DNM1 and smooth jazz. When walking through Memphis, I looked down and realized that I was actually standing on Kenny G’s star on the Brass Note Walk of Fame on Beale Street. The defining characteristics of jazz include the use of improvisation, syncopation, irregular beats, and solos, and smooth jazz adds a layer of easy listening harmony and predictable musical storylines. This is basically the proverbial description of the most perplexing finding in epilepsy genetics in 2022. At AES, Shridhar Parthasarathy presented his work on an intronic de novo variant in DNM1 that turned our knowledge of DNM1 upside down. His presentation aligned several independent story lines including genetic analyses, gene expression in the pediatric brain, modeling, and electron microscopy. Fusing these disparate elements, Shridhar identified that the main brain isoform of DNM1 is different than previously assumed and that a presumed splice site variant actually created a cryptic acceptor site, leading to an insertion of two amino acids that mediate a dominant negative effect. Shridhar’s work that won an AES Young Investigator Award is now published and now allows us to look for disease-causing variants in DNM1 that had previously been dismissed. In fact, the recurrent intronic variant appears to be the most common DNM1 disease variant, suggesting that DNM1 disorders are significantly underdiagnosed.

EMR Genomics and Rock’n Roll. Developing novel ways to make large-scale phenotypic data derived from databases and electronic medical records (EMR) useful is the engine behind most of the work in our lab. Most of our work presented at this year’s AES is based on the tools and technologies we have developed over the last five years, including data harmonization methods, tools for phenotype comparisons, and methods for longitudinal disease reconstruction.

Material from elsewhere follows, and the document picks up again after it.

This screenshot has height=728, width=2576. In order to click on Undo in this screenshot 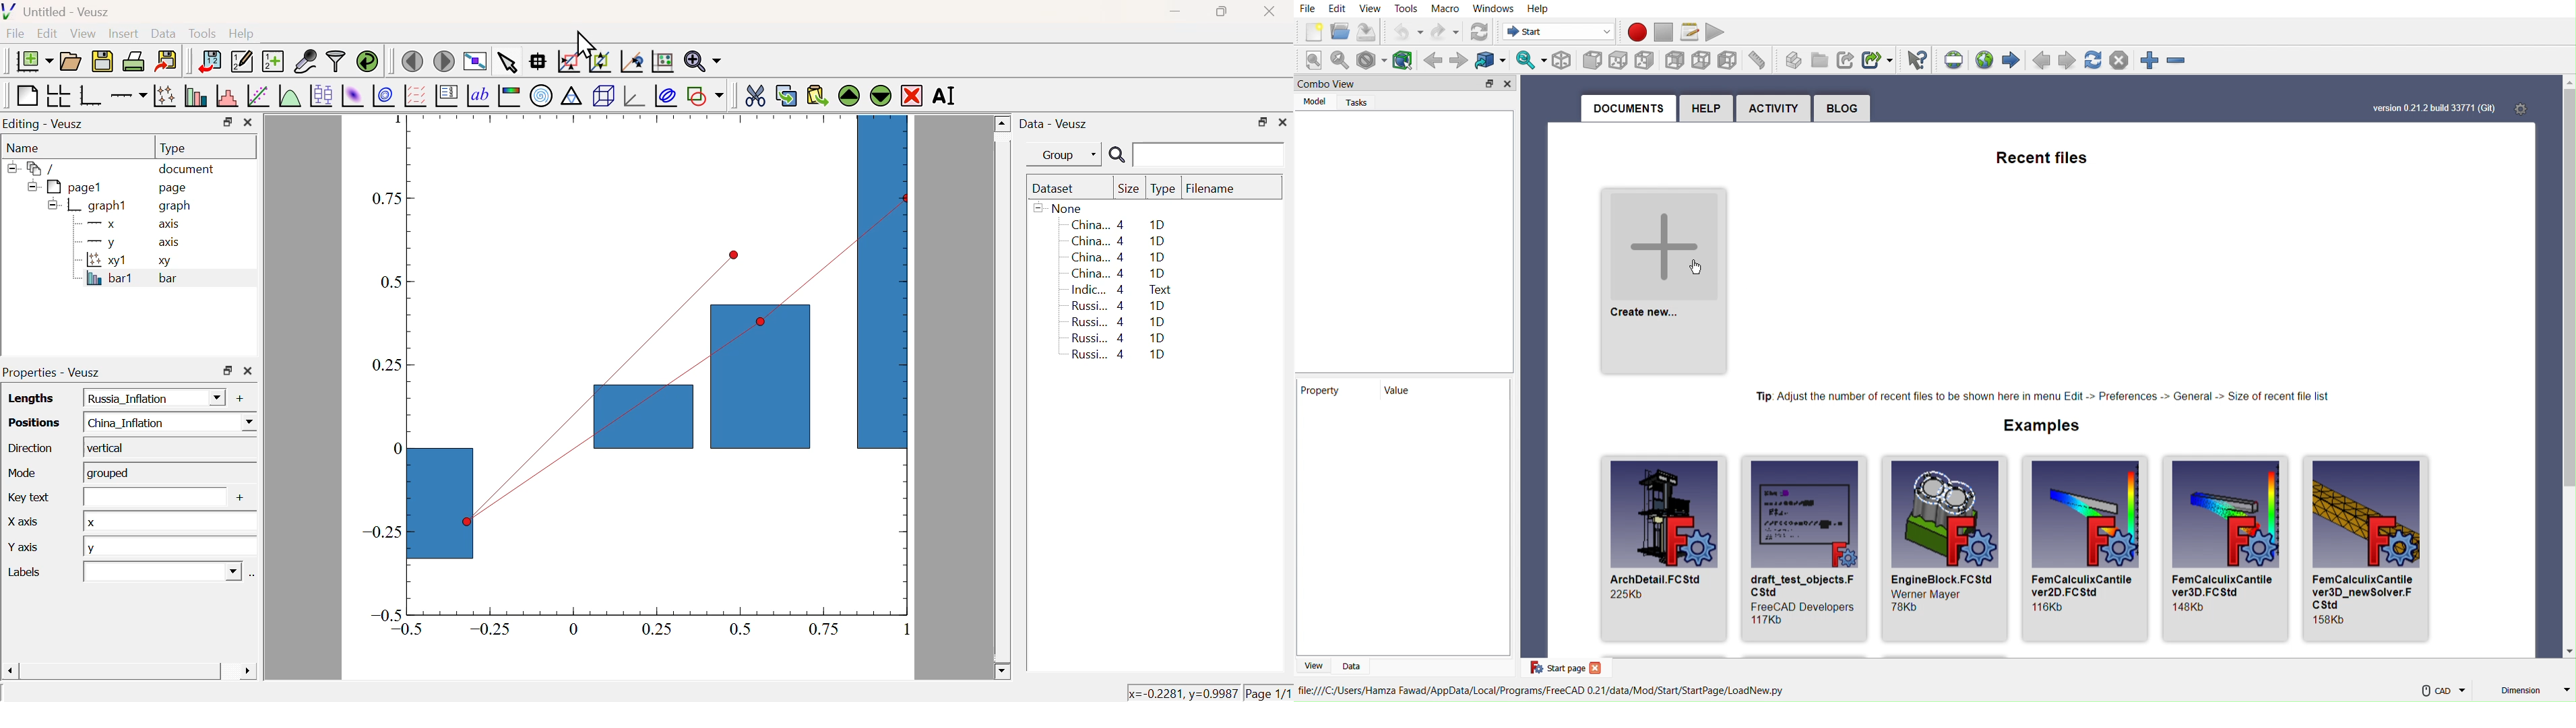, I will do `click(1407, 32)`.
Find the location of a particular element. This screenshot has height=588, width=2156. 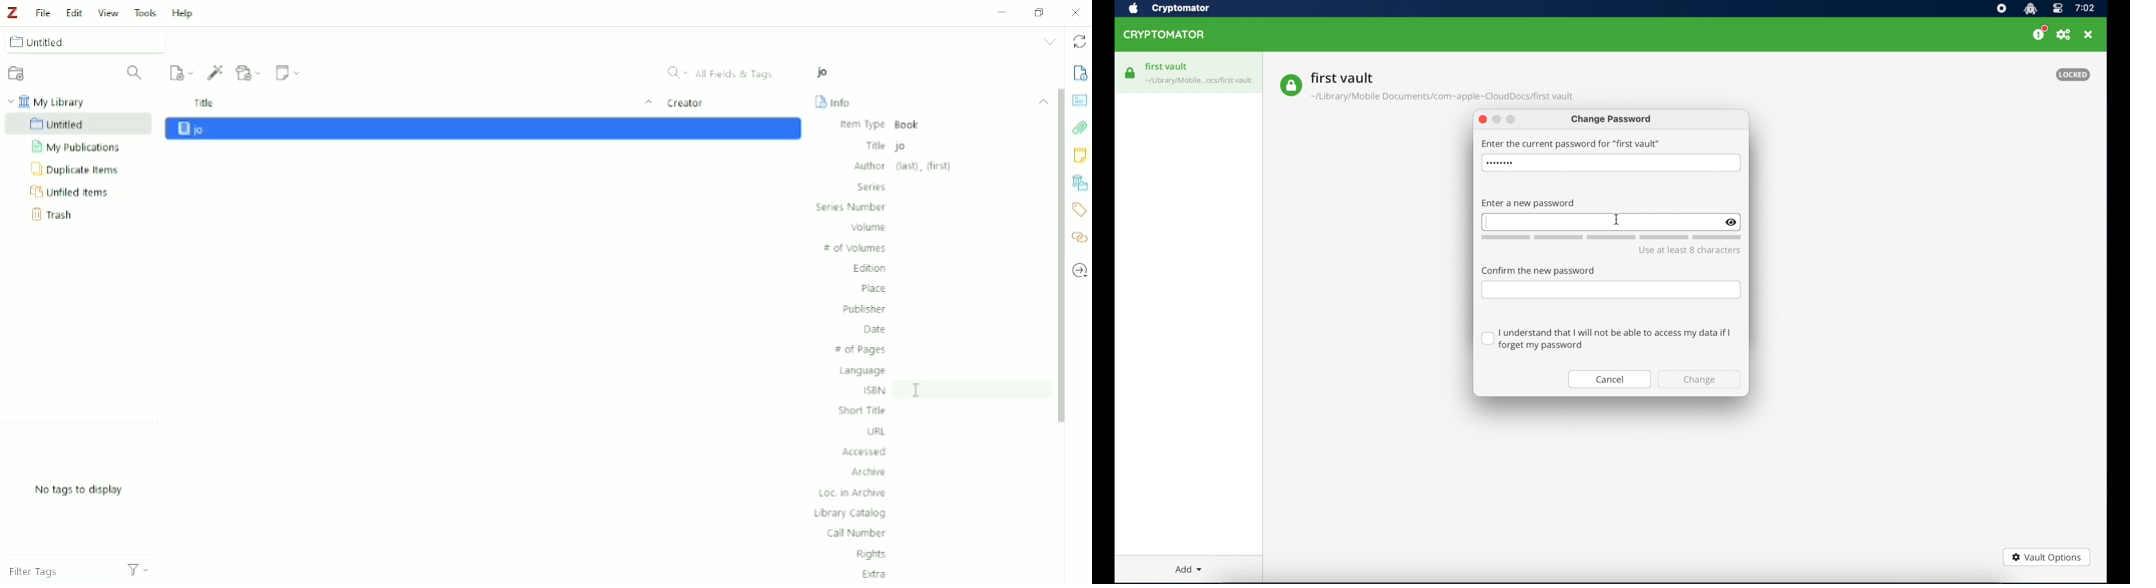

Ceator is located at coordinates (689, 102).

However, these methods are sometimes still met with some degree of skepticism. I tried to compare the difference between traditional phenotyping and EMR genomics to the transition from Sanger sequencing to NGS sequencing. There is lots of validation work to be done, but the amount of potential information is much, much larger than with traditional methods. When I tried to think of a musical comparison, a scene from “Back to the Future” popped into my head. Marty McFly travels back in time from 1985 to 1955 and plays a modern 80’s style guitar solo to “Johnny B. Goode” at a school dance, which leaves the audience uncomfortable and confused. He comments on the awkward situation: “I guess you guys aren’t ready for that yet. But your kids are gonna love it.”

Ingo Helbig is a child neurologist and epilepsy genetics researcher working at the Children’s Hospital of Philadelphia (CHOP), USA.